WHAT THIS TASK INVOLVES – Reproduce the data exactly.
━━━━━━
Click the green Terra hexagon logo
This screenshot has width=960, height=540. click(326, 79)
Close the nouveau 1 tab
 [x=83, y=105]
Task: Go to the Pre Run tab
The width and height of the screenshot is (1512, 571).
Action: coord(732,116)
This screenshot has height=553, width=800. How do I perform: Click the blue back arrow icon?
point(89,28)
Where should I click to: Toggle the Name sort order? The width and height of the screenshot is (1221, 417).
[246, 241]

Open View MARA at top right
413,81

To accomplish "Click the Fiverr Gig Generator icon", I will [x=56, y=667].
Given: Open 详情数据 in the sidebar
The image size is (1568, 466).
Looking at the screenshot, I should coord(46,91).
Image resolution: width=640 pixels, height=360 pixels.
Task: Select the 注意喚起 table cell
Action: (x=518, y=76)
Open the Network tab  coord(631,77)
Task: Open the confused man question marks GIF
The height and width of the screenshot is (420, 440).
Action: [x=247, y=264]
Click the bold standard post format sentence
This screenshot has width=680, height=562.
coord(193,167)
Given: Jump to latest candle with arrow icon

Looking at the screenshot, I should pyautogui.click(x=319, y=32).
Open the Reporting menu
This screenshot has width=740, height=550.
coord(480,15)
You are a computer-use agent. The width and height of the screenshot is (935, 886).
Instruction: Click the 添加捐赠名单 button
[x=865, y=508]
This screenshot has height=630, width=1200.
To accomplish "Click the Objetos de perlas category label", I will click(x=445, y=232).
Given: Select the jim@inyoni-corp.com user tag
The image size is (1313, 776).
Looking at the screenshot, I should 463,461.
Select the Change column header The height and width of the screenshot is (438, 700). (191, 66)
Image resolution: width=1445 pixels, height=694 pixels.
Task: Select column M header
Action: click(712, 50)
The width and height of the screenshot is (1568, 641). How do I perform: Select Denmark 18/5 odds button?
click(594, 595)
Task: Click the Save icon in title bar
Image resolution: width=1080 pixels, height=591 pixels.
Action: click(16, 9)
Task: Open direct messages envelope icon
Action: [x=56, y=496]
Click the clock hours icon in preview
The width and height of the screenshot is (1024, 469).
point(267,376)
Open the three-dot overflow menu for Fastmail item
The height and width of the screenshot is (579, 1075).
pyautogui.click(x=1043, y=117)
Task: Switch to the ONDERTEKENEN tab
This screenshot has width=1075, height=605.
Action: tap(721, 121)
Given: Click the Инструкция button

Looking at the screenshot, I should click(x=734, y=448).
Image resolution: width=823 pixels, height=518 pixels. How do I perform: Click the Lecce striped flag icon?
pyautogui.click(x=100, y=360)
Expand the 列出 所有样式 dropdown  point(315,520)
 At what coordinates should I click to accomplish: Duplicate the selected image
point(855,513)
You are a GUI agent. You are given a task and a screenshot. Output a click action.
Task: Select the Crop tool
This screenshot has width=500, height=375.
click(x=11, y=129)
━━━━━━
TASK RESULT –
Click the green Terra hexagon logo
This screenshot has width=960, height=540. click(326, 79)
Close the nouveau 1 tab
 [x=83, y=105]
Task: Go to the Pre Run tab
The width and height of the screenshot is (1512, 571).
Action: coord(732,116)
This screenshot has height=553, width=800. How do I perform: Click the blue back arrow icon?
point(89,28)
Where should I click to: Toggle the Name sort order? The width and height of the screenshot is (1221, 417).
[246, 241]

Open View MARA at top right
413,81

To accomplish "Click the Fiverr Gig Generator icon", I will [x=56, y=667].
Given: Open 详情数据 in the sidebar
The image size is (1568, 466).
Looking at the screenshot, I should coord(46,91).
Image resolution: width=640 pixels, height=360 pixels.
Task: Select the 注意喚起 table cell
Action: (x=518, y=76)
Open the Network tab  coord(631,77)
Task: Open the confused man question marks GIF
The height and width of the screenshot is (420, 440).
Action: [x=247, y=264]
Click the bold standard post format sentence
This screenshot has width=680, height=562.
coord(193,167)
Given: Jump to latest candle with arrow icon

Looking at the screenshot, I should pyautogui.click(x=319, y=32).
Open the Reporting menu
This screenshot has width=740, height=550.
coord(480,15)
You are a computer-use agent. The width and height of the screenshot is (935, 886).
Instruction: Click the 添加捐赠名单 button
[x=865, y=508]
This screenshot has height=630, width=1200.
To accomplish "Click the Objetos de perlas category label", I will click(x=445, y=232).
Given: Select the jim@inyoni-corp.com user tag
The image size is (1313, 776).
Looking at the screenshot, I should 463,461.
Select the Change column header The height and width of the screenshot is (438, 700). (191, 66)
Image resolution: width=1445 pixels, height=694 pixels.
Task: Select column M header
Action: click(712, 50)
The width and height of the screenshot is (1568, 641). How do I perform: Select Denmark 18/5 odds button?
click(594, 595)
Task: Click the Save icon in title bar
Image resolution: width=1080 pixels, height=591 pixels.
Action: click(16, 9)
Task: Open direct messages envelope icon
Action: [x=56, y=496]
Click the clock hours icon in preview
The width and height of the screenshot is (1024, 469).
point(267,376)
Open the three-dot overflow menu for Fastmail item
The height and width of the screenshot is (579, 1075).
pyautogui.click(x=1043, y=117)
Task: Switch to the ONDERTEKENEN tab
This screenshot has width=1075, height=605.
Action: tap(721, 121)
Given: Click the Инструкция button

Looking at the screenshot, I should click(x=734, y=448).
Image resolution: width=823 pixels, height=518 pixels. How do I perform: Click the Lecce striped flag icon?
pyautogui.click(x=100, y=360)
Expand the 列出 所有样式 dropdown  point(315,520)
 At what coordinates should I click to accomplish: Duplicate the selected image
point(855,513)
You are a GUI agent. You are given a task and a screenshot. Output a click action.
Task: Select the Crop tool
This screenshot has width=500, height=375.
click(x=11, y=129)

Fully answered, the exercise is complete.